After winter break, the girls at the very prestigious Longbourn Academy become obsessed with the prom. Lizzie Bennet, who attends Longbourn on a scholarship, isn’t interested in designer dresses and expensive shoes, but her best friend, Jane, might be — especially now that Charles Bingley is back from a semester in London.
Lizzie is happy about her friend’s burgeoning romance but less than impressed by Charles’s friend, Will Darcy, who’s snobby and pretentious. Darcy doesn’t seem to like Lizzie either, but she assumes it’s because her family doesn’t have money. Clearly, Will Darcy is a pompous jerk — so why does Lizzie find herself drawn to him anyway?
Will Lizzie’s pride and Will’s prejudice keep them apart? Or are they a prom couple in the making? Whatever the result, Elizabeth Eulberg, author of The Lonely Hearts Club, has concocted a very funny, completely stylish delight for any season — prom or otherwise.
As a fan of Jane Austen’s Pride and Prejudice, I was very excited to discover Elizabeth Eulberg’s high school-centric spin on the beloved classic. I’d read Eublerg’s debut, The Lonely Hearts Club last year, and knew that her empowering and humorous chick lit style would suit the story well.
Even so, I had a few concerns about the novel. For one, I wondered how close Eulberg would follow the original plot. In my experience, authors tend to pull bits and pieces of Austen’s plot, but take the story their own direction. Eulberg, however, kept the framework of the original plot, adding her personal flare by the way she modernized the story. This was by far one of my favorite aspects of Prom and Prejudice. The small changes made the book entirely unique and fresh, while also maintaining the dignity of the story. Even though the cast of characters was virtually the same and they faced the same trials as in the original, I felt like I was reading an entirely new and separate tale.
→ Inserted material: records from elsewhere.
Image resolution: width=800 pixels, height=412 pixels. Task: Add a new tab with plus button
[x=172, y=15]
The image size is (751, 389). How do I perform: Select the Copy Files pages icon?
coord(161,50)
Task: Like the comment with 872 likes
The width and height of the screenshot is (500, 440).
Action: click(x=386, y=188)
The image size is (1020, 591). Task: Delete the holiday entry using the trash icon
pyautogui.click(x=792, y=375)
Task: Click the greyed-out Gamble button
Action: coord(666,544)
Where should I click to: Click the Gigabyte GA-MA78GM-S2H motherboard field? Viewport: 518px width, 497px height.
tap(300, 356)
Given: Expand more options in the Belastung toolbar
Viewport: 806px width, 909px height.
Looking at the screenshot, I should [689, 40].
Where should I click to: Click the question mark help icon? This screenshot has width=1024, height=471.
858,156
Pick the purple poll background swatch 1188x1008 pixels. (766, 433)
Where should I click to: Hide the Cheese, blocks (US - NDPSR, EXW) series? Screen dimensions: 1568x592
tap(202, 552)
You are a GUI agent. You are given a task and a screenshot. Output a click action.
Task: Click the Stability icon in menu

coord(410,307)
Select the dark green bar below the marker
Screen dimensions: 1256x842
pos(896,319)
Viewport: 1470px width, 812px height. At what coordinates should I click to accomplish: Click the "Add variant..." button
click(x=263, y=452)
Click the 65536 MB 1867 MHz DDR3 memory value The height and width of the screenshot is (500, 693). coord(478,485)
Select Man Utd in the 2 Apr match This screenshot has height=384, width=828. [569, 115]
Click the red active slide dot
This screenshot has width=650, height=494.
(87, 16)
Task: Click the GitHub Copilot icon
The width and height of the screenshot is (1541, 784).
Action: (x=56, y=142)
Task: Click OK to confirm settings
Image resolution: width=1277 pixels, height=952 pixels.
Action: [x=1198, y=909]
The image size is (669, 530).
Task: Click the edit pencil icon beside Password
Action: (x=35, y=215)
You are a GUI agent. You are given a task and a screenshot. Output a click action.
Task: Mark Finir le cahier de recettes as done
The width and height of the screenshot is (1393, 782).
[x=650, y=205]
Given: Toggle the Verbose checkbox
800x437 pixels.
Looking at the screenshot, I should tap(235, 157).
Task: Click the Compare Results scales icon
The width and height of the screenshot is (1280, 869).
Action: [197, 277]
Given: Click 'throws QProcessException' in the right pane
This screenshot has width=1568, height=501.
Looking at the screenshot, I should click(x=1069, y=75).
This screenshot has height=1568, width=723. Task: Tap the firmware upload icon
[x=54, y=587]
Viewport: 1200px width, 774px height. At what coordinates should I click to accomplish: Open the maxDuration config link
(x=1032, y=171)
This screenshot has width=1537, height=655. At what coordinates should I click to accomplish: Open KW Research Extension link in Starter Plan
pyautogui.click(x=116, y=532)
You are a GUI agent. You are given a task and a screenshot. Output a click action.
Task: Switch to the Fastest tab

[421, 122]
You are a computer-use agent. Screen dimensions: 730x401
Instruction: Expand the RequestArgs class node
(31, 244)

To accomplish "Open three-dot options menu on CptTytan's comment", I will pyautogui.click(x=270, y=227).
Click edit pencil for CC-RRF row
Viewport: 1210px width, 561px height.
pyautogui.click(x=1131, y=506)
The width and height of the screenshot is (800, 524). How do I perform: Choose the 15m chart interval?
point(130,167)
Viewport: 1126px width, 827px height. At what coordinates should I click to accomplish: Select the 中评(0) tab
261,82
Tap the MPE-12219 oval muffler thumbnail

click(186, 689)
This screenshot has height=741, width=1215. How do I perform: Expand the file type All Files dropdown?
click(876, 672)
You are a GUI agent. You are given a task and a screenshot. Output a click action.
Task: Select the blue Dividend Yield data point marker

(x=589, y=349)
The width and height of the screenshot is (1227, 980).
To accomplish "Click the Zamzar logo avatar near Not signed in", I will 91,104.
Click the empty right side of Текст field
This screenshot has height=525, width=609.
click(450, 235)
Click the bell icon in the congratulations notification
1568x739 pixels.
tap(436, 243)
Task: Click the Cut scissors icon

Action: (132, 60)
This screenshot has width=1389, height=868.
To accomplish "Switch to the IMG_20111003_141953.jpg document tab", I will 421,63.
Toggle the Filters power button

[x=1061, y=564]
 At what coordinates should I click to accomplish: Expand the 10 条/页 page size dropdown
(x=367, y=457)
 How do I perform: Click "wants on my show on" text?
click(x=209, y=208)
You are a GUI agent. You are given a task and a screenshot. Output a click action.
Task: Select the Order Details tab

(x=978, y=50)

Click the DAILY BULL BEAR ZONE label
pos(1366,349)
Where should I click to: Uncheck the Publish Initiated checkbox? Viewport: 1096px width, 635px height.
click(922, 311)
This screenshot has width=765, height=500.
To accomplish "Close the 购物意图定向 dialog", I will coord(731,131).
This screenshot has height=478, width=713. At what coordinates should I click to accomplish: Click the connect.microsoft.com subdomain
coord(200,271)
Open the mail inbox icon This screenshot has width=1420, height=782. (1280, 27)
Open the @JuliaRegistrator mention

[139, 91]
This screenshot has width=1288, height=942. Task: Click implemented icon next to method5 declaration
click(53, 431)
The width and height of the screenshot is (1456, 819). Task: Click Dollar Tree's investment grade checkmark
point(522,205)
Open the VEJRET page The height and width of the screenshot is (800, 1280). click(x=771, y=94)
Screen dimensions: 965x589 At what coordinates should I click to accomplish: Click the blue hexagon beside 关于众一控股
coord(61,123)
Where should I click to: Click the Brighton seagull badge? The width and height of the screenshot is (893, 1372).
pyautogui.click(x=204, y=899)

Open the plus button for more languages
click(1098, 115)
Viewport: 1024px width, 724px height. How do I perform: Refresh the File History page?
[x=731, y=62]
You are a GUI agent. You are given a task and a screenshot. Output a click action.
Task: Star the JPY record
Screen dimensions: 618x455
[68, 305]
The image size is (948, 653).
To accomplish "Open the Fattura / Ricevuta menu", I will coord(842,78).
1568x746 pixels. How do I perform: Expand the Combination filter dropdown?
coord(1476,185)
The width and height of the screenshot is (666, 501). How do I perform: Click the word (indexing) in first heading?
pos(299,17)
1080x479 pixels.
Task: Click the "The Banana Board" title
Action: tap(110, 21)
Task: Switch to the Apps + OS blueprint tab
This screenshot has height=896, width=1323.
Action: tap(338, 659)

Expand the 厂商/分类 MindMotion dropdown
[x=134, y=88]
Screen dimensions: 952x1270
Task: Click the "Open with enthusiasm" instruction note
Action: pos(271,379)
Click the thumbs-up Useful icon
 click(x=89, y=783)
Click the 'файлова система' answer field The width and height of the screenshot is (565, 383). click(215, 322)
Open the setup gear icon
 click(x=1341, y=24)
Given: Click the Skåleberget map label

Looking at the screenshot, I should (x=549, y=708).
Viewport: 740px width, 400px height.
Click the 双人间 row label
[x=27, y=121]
Pride and Prejudice has quite a few characters – from Bingley and his party to the five Bennet girls. Eulberg masterfully cut down the number of characters, while still doing justice to Austen’s work. Rather than having five Bennet girls running around Longbourn Academy (love this twist!), Eulberg kept only Elizabeth. Jane, in turn, became Lizzie’s closest friend (and roommate) and Lydia, the loud mouth of the five, was Jane’s little sister. This, in my opinion, was a brilliant move on Eulberg’s part, the close relationship of Lizzie and Jane was maintained, as well as Lydia’s role as the little sister. Similarly, Jane and Lizzie kept their role as maternal figures for Lydia, constantly having to save her from herself. Even with part of the Bennet brood missing, it felt as if they were there, another achievement of Eulberg’s.
Furthermore, I greatly enjoyed the twists Eulberg added to Lizzie’s character. Once again, Eulberg made the character her own by giving Lizzie a passion for music. However, my favorite change to Lizzie’s character would have to be her job at the coffee shop. This was only one of many small tweaks to the locations of important events in the novel (including Carnegie Hall and a lavish hotel in New York). It was rather comical to see Wickham and Mr. Collins making their moves on Lizzie over lattes and blended drinks, rather than classical tunes and intricate dances.
Over all, I found Prom and Prejudice to be a highly entertaining read. Whether you’re a fan of the classic or just looking for a great chick lit read, this book is sure to satisfy. Eulberg has masterfully interwoven contemporary fun and high society with the classic story of love and class prejudices.